You may want to look at this website. They do have something for shoulder stabilization in the menu on the left, they want a prescription for that one in particular because it inhibits movement.

http://www.dogleggs.com/files/adjustable.cfm

I thought my old guy had a problem with one of his shoulders, but after seeing a orthopedic specialist it turns out he has some bad bone spurs in the elbows. Tucker never showed signs of arthritis till he was 12yrs old or so, our old friends are really good at hiding the pain. I would get him checked out to know the specifics of his problem and start him on a glucosamine supplement and fish oil, it does help.


----------



## Claire's Friend (Feb 26, 2007)

http://www.dogleggs.com/files/story.cfm


----------



## Claire's Friend (Feb 26, 2007)

Whoops should have read all the posts first !!


----------



## retriever_owner_uk (May 13, 2010)

Thank you all for your responses.

I've just started him on the cod liver oil so hopefully this will help. I did use to give him a combined glucosamine/chondroitin/MSM supplement (he had some problems with his back legs when he was younger, so I figured this might be an 'early warning sign' for arthritis) but he eventually became intolerant to it, so I'll try the cod liver oil for the moment. He's had stomach problems on and off over the years so I have to be careful about what I give him.

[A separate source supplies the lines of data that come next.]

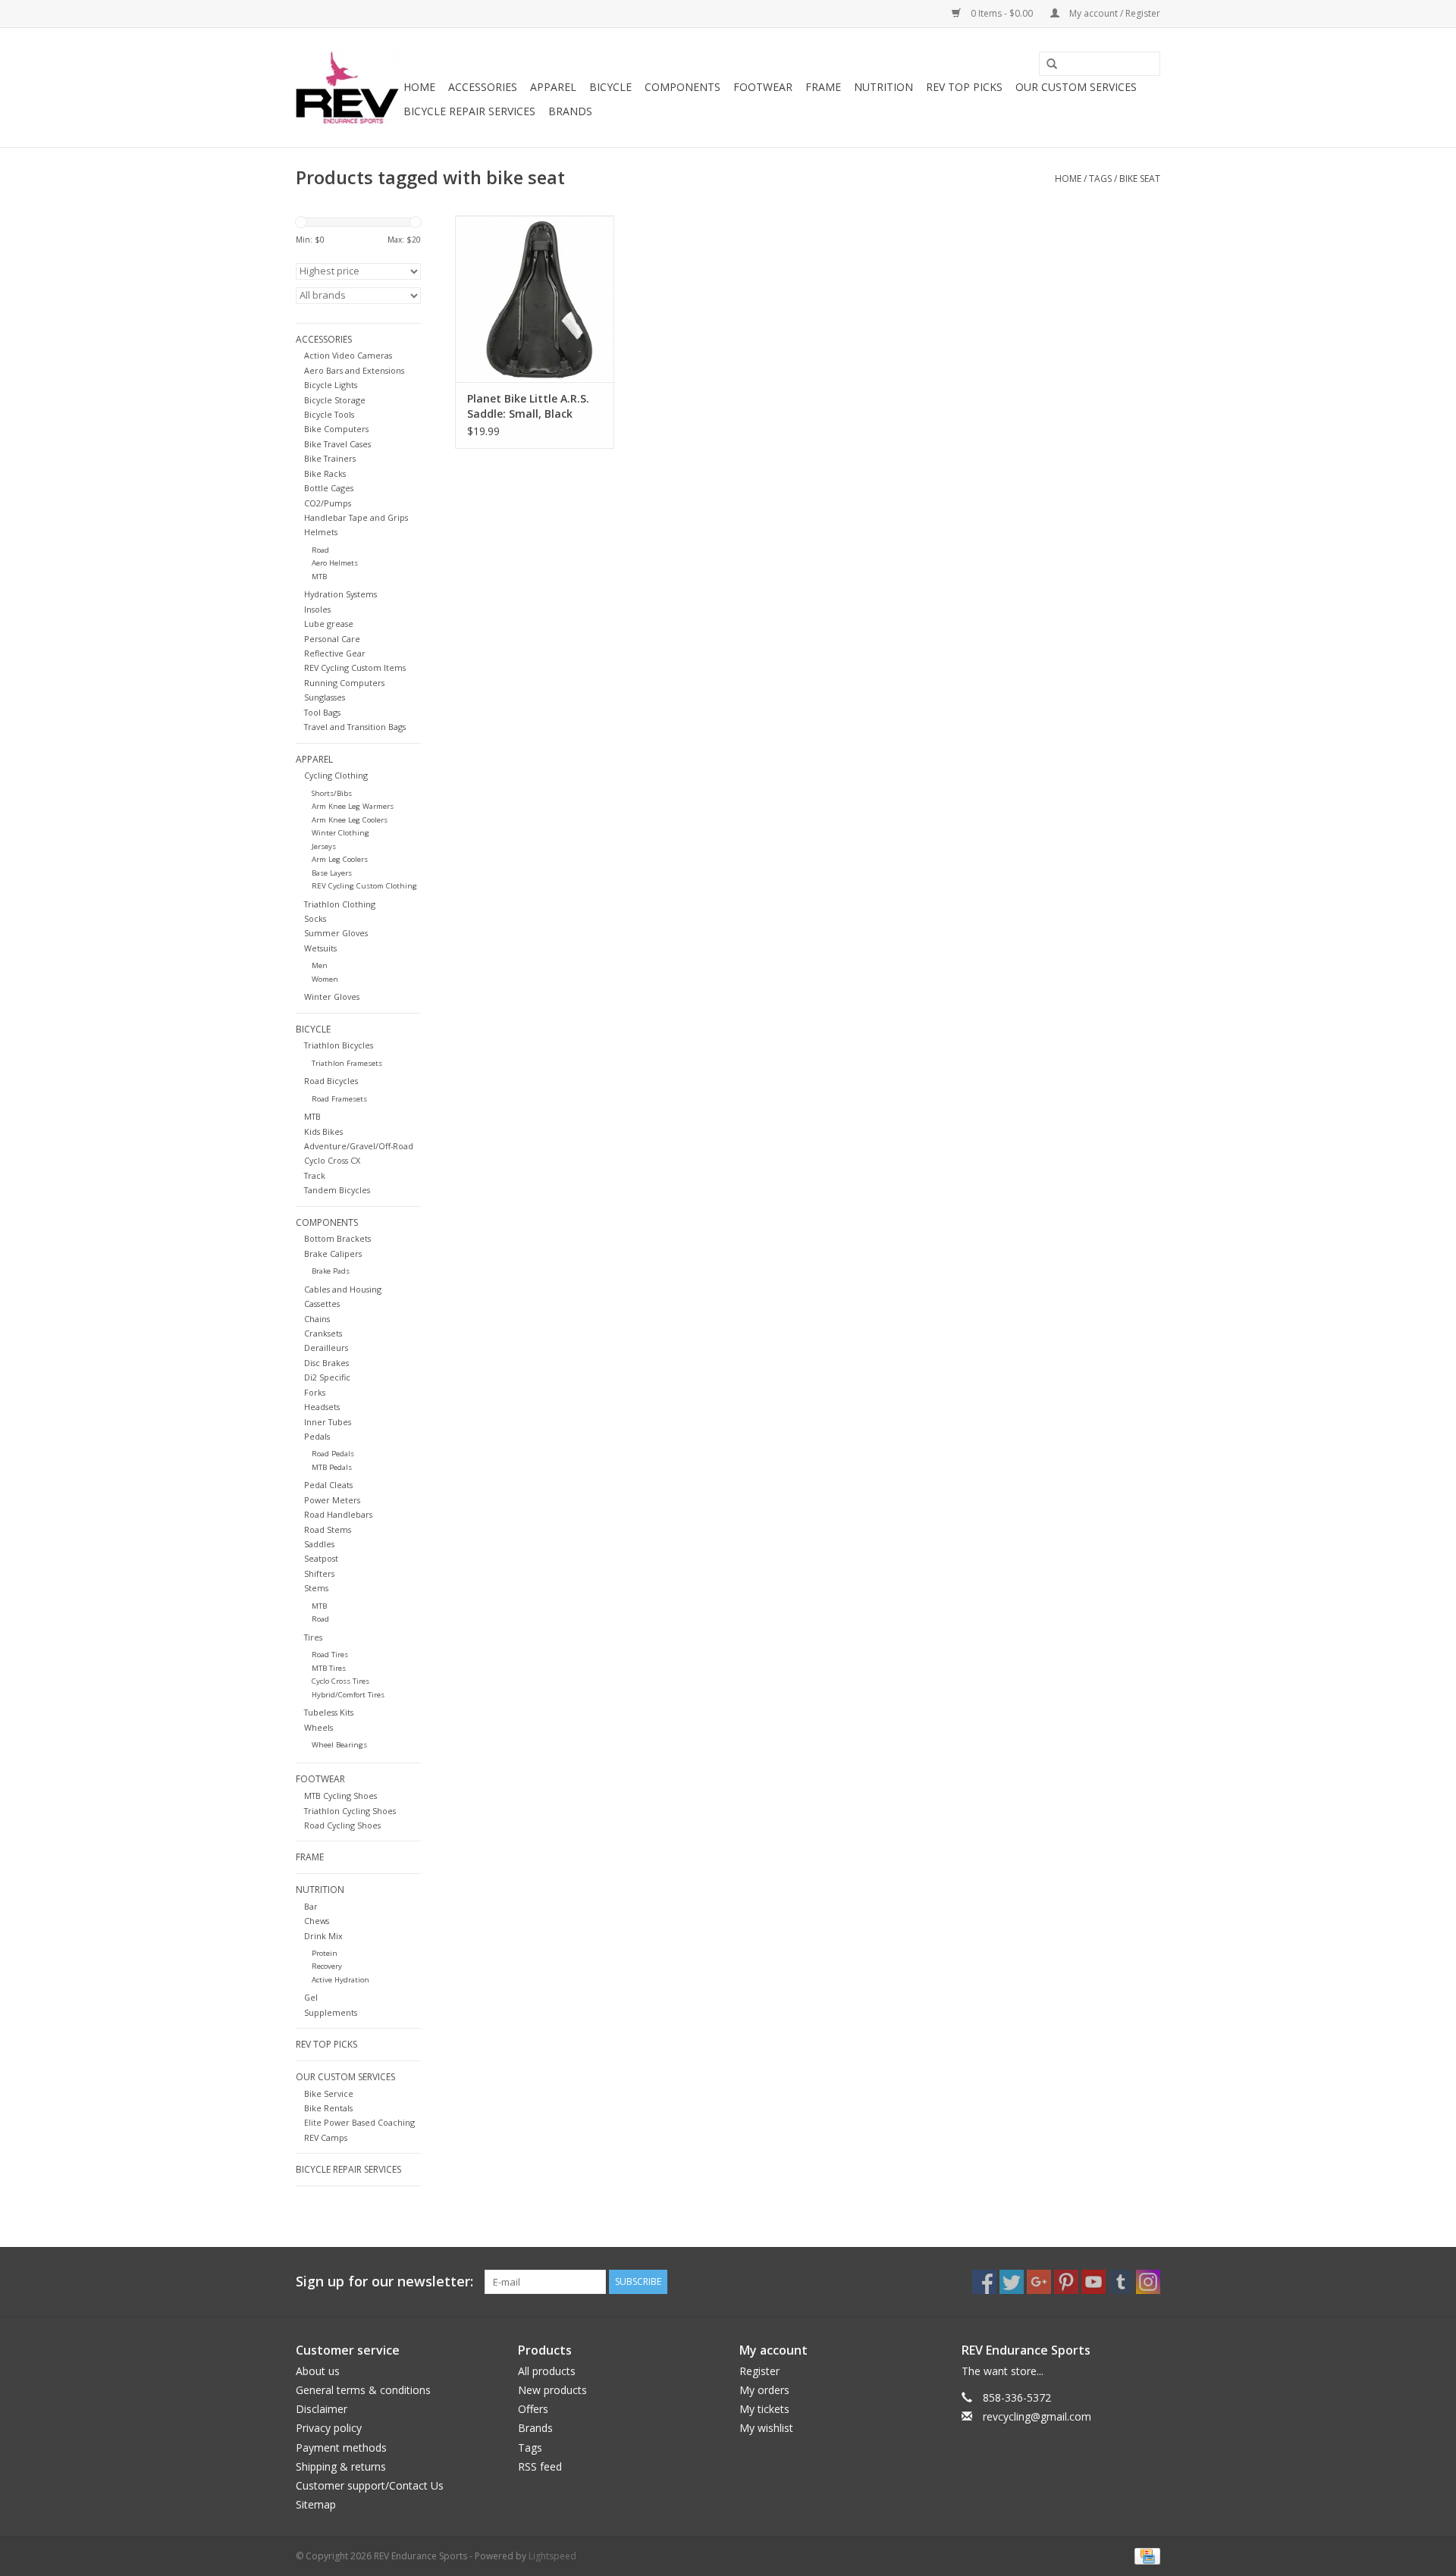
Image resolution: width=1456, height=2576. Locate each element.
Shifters (319, 1573)
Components (682, 87)
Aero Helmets (335, 563)
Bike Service (328, 2093)
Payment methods (341, 2447)
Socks (315, 918)
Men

I'm going to look at the sites that have been suggested but it seems like there's obviously a gap in the market for this type of thing - I would have thought that something like this would be ideal for working dogs.

Thanks again,

Neil


----------



## FlyingQuizini (Oct 24, 2006)

Has the affected area been looked at by a vet? Any x-rays?


----------



## retriever_owner_uk (May 13, 2010)

FlyingQuizini said:


> Has the affected area been looked at by a vet? Any x-rays?


No, not yet - I'm giving it another week or so to see how he gets on because it doesn't seem anything serious - he's a bit stiff when he's been out walking (but fine on the walk) and I've felt all over the leg and shoulder area, articulating the joints in turn, and he doesn't seem to be bothered by that (or he could just be being really brave of course...)

From past experience (when he's hurt his back leg before) the vets have usually just given him some painkillers and/or anti-inflammatories and asked us to keep an eye on it, but I'll take him in soon if there's no improvement.

Thanks,

Neil


----------



## awhitecloud (Apr 26, 2009)

You might try this

Shoulder Stabilization System | DogLeggs Theraputic and Rehabilitative Products


----------



## MikaTallulah (Jul 19, 2006)

What does the vet say about the shoulder? It would not self treat til vet cleared.


----------



## shildabe (Jul 4, 2021)

retriever_owner_uk said:


> Hello,
> 
> This is my first post to these forums, so please bear with me!
> 
> ...


Have you got the good one for your pet?


----------